Under the Hindu Law, a dedication can be made by indicating in clear, unreserved and unconditional expression of the dedicator of his decision to impart his wish in the property in favour of the idol to whom the dedication was intended. This is known as 'Utsarga' or 'Samarpan' by which the founder renounces his ownership followed by some Sankalp or formulary resolve to indicate the purpose for which the renunciation was made. From a long series of decided cases it would be found that to constitute a valid dedication by a Hindu for religious and charitable purpose, document in writing much less a registered instrument is not essential. All that is necessary is that the intention to dedicate must be clear and the property which is dedicated must be certain and this can be inferred from the subsequent conduct of the dedicator and his heirs etc. as also held in R. Venuggopala Reddiar v. Krisfmswamy Reddiar (?) and Krishna Singh v. Mathura (?) that except where an endowment was created under a will, no writing was necessary but the will must be proved in accordance with law applicable thereto.

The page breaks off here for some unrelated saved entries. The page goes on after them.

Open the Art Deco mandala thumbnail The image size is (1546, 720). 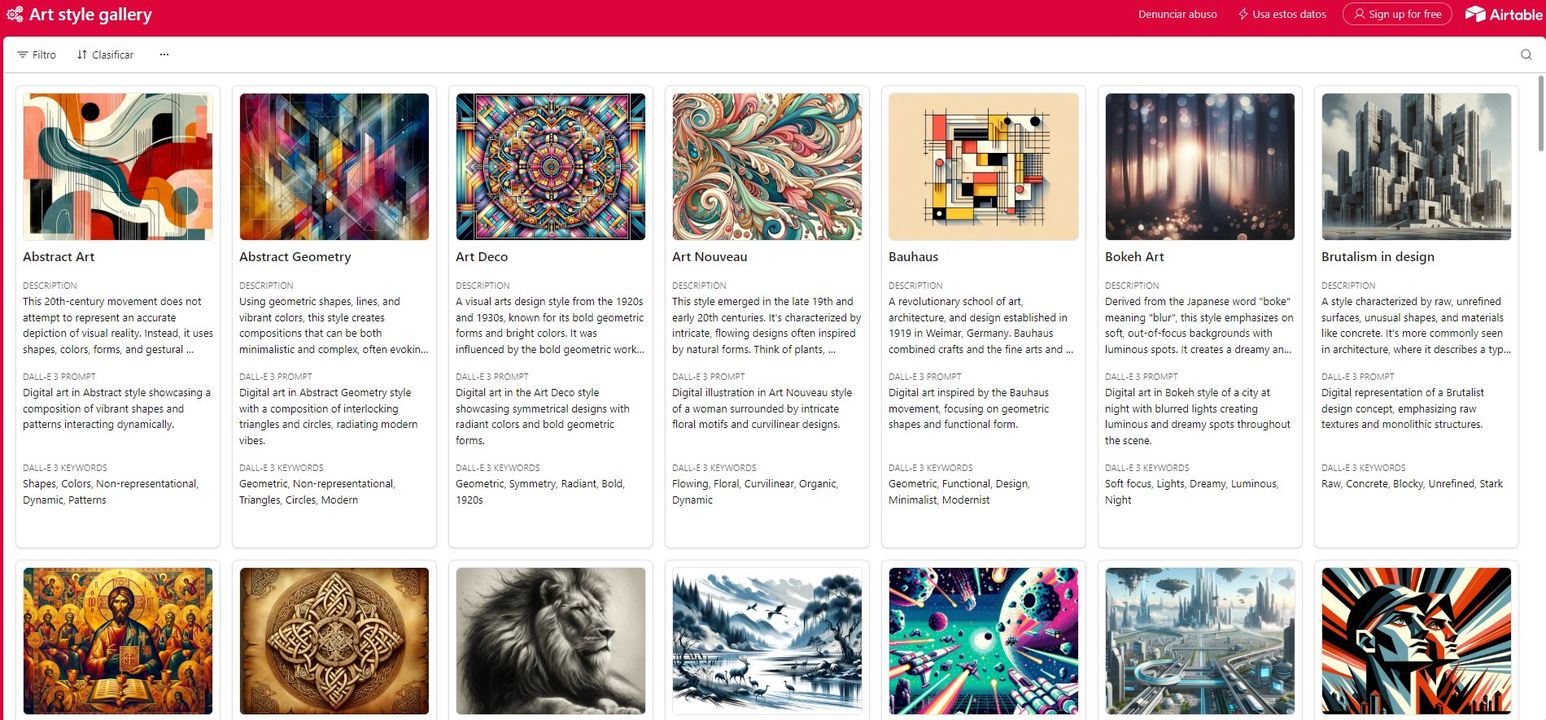click(x=551, y=167)
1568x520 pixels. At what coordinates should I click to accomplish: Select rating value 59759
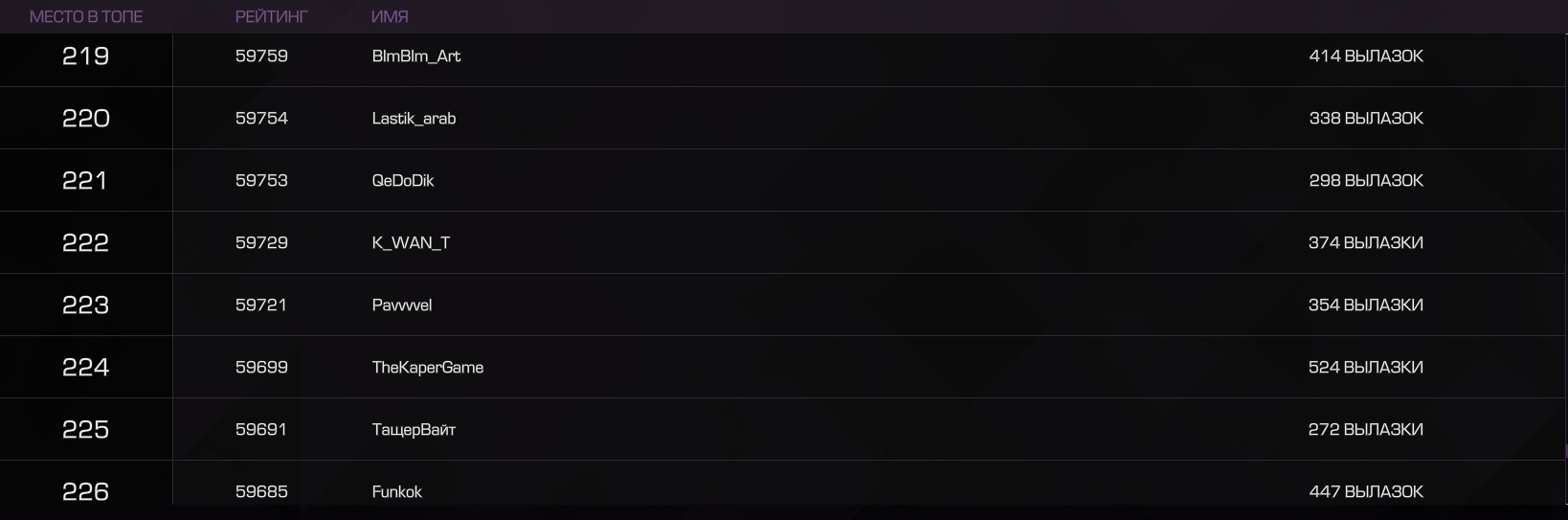point(261,57)
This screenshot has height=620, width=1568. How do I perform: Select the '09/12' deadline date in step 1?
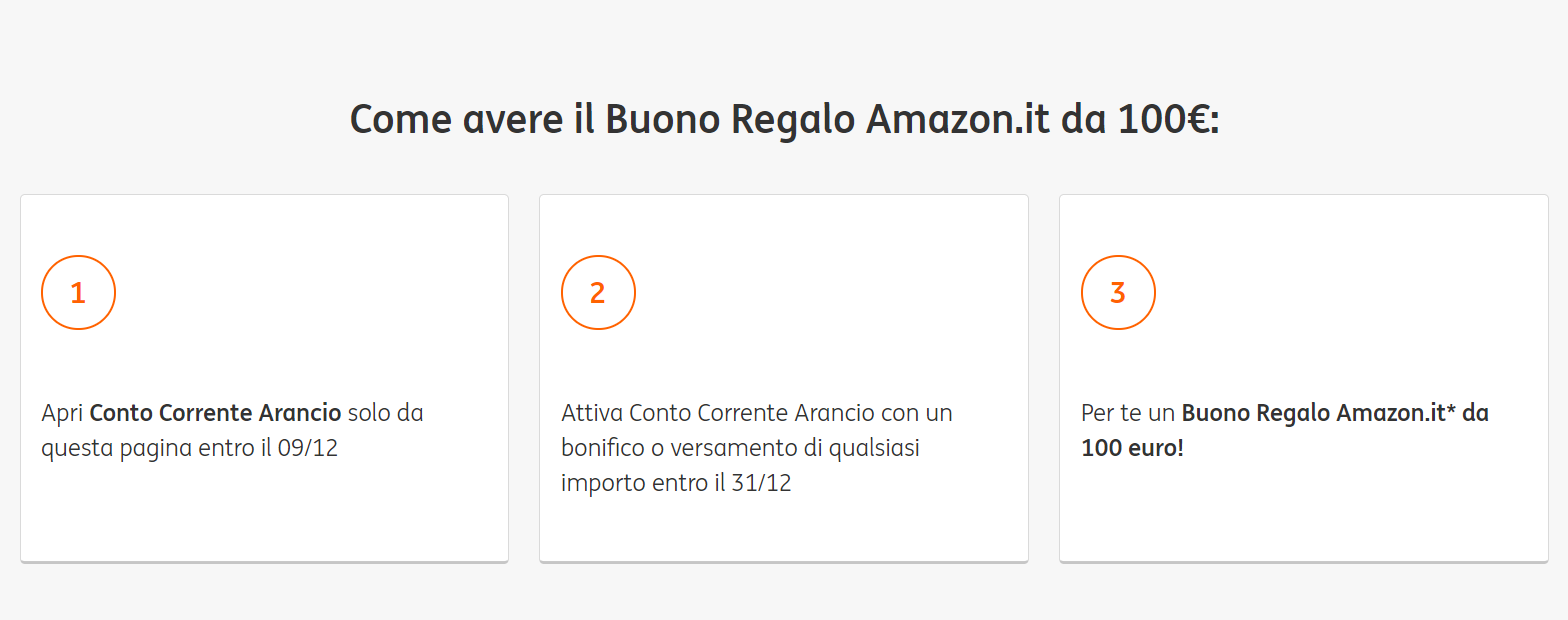coord(309,448)
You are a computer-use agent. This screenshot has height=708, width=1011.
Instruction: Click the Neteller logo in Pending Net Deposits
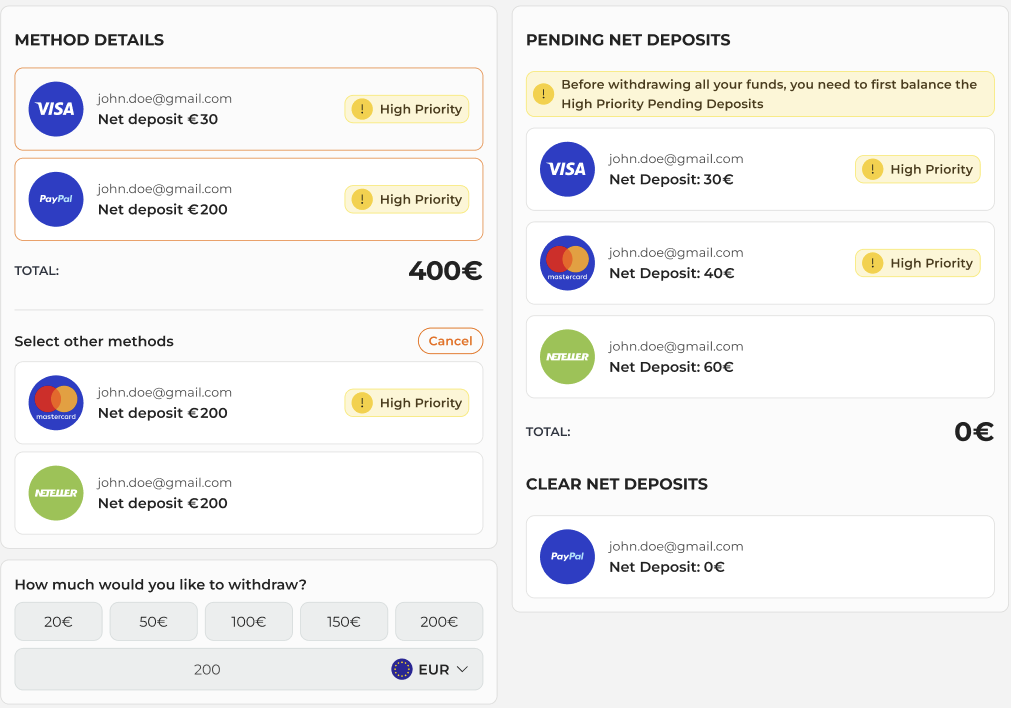click(x=567, y=357)
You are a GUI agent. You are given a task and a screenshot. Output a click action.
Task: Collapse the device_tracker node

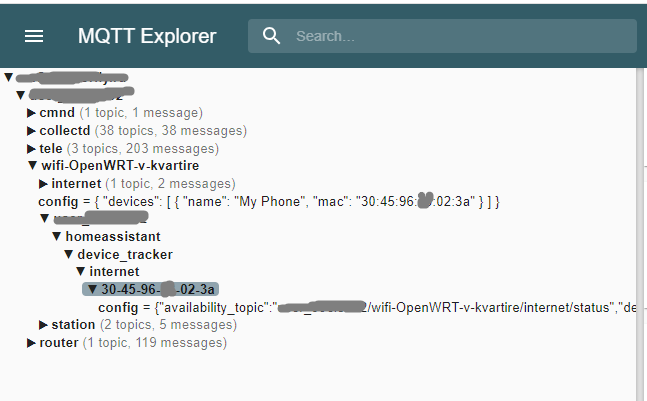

From the decided cases, it can be inferred that the only requirement of a valid endowment is that there should be a declaration of a binding nature endowing certain property and there should be a renunciation by the settler of his ownership and the dedication should be for a valid object recognised by Hindu Law. 10. In the present case, the properties had admittedly been endowed a long time back and a temple was actually constructed, an idol was installed herein and certain properties had been endowed for maintenance of the temple from the income derived therefrom. From this the conclusion is irresistible that a valid endowment had been created and the object of the said endowment was still being carried on. In the circumstances, nothing more was required to be established. The Plaintiff was, therefore, entitled to file the suit as has been concurrently held by the two courts below. 11. I thus find no merit in the appeal which is accordingly dismissed with costs.